[skMed]

> Instances get role data from the metadata service, but containers can't access that metadata and should access the local ECS agent instead (which has its own API).

Just a quick aside, but is this can't or shouldn't? I'm 100% positive you can use something like instance profile credentials from within a container (which loads credentials from the instance metadata service).

I think I agree that there's definitely a lot of depth to topics that should be covered here, and whether you want to go down the rabbit hole will vary based on org size and features you're using.

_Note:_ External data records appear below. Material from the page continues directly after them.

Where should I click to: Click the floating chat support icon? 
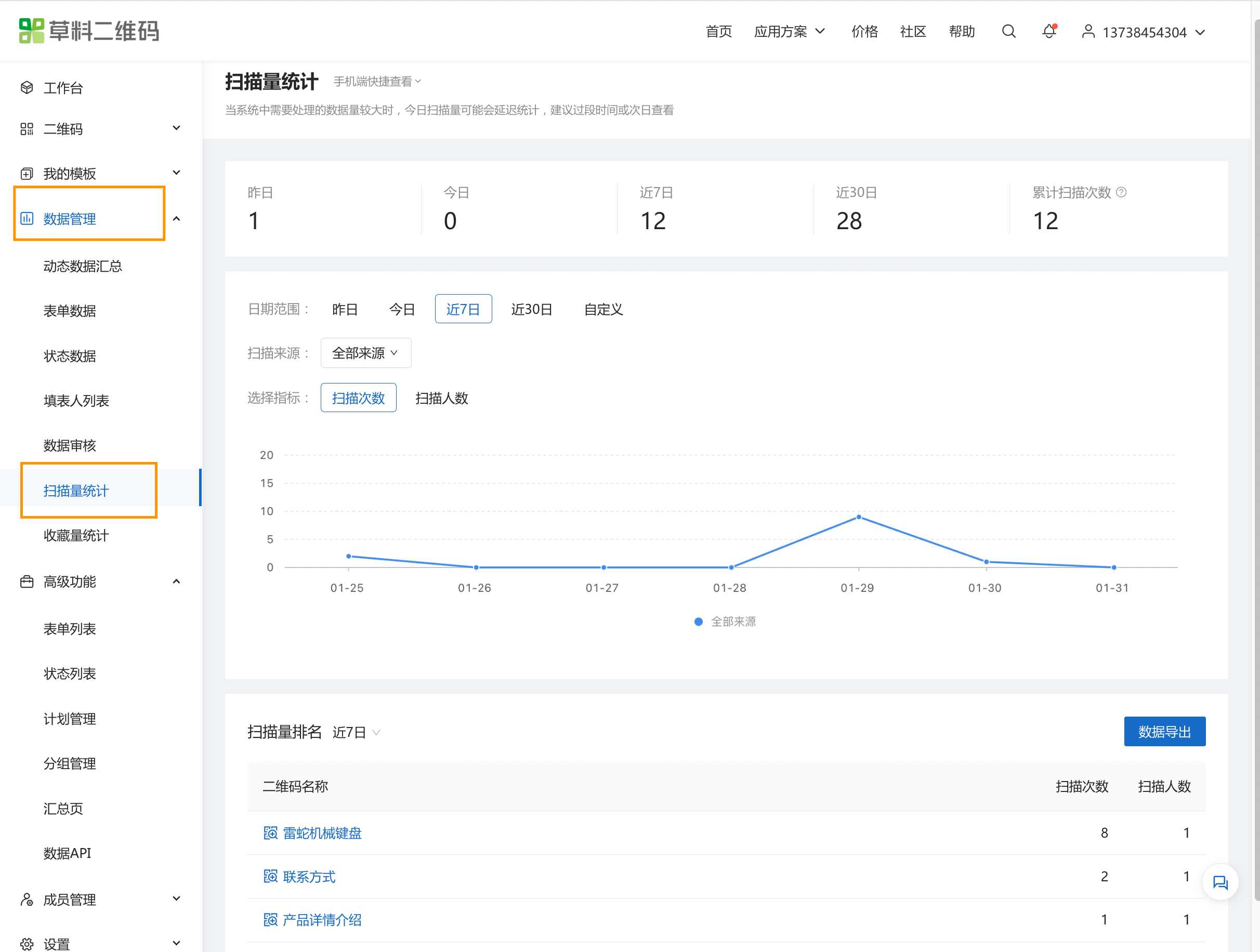point(1219,882)
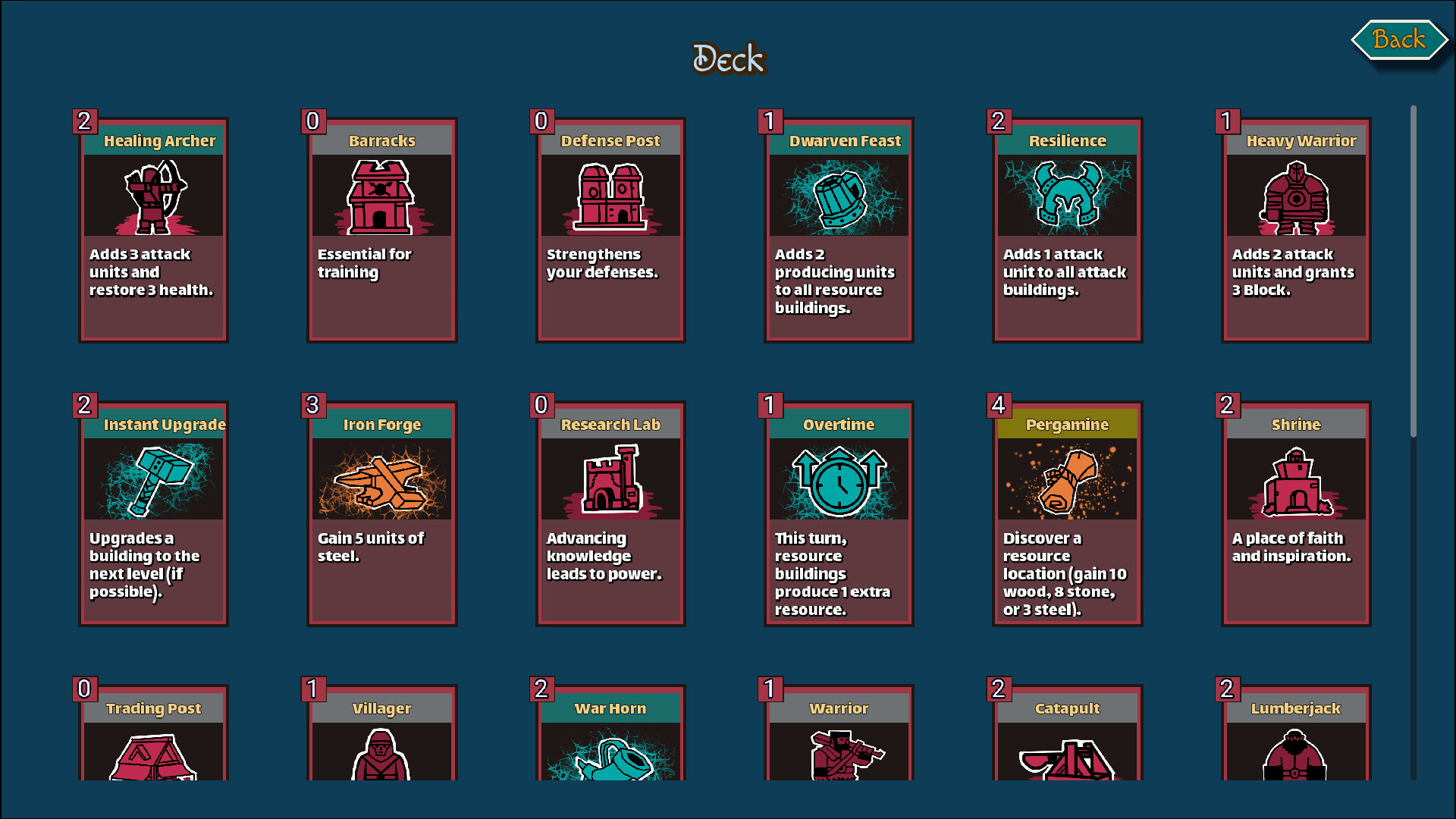Image resolution: width=1456 pixels, height=819 pixels.
Task: Open the Villager card
Action: 381,733
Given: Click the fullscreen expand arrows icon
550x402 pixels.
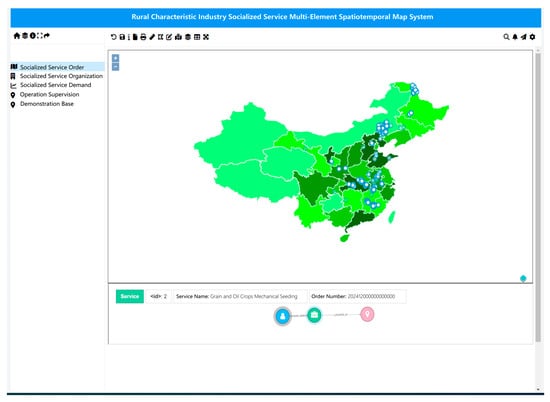Looking at the screenshot, I should [206, 37].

I'd personally prefer: 1. deep-dives into best practices for each feature as opposed to an on the surface glance. 2. enable it with examples. Include CloudFormation or Terraform scripts to set up each piece so that we actually build something. Documentation is important, but you can't learn without doing. 3. test against the security you've put in place.

[falcolas]

Technically, shouldn't. But in AWS' documentation for container roles, they have a note that explicitly suggests implementing a iptables rule (and even provides the iptables command) to prevent access to the instance's metadata.

http://docs.aws.amazon.com/AmazonECS/latest/developerguide/t...

That said, this is another of those "more ink should be spilled" moments, since preventing access to the instance metadata is something that you SHOULD do from a security point of view.

[skMed]

I don't recall Task Roles being a thing when I started using EC2 Container Service. For container security and isolation, that makes a whole lot of sense.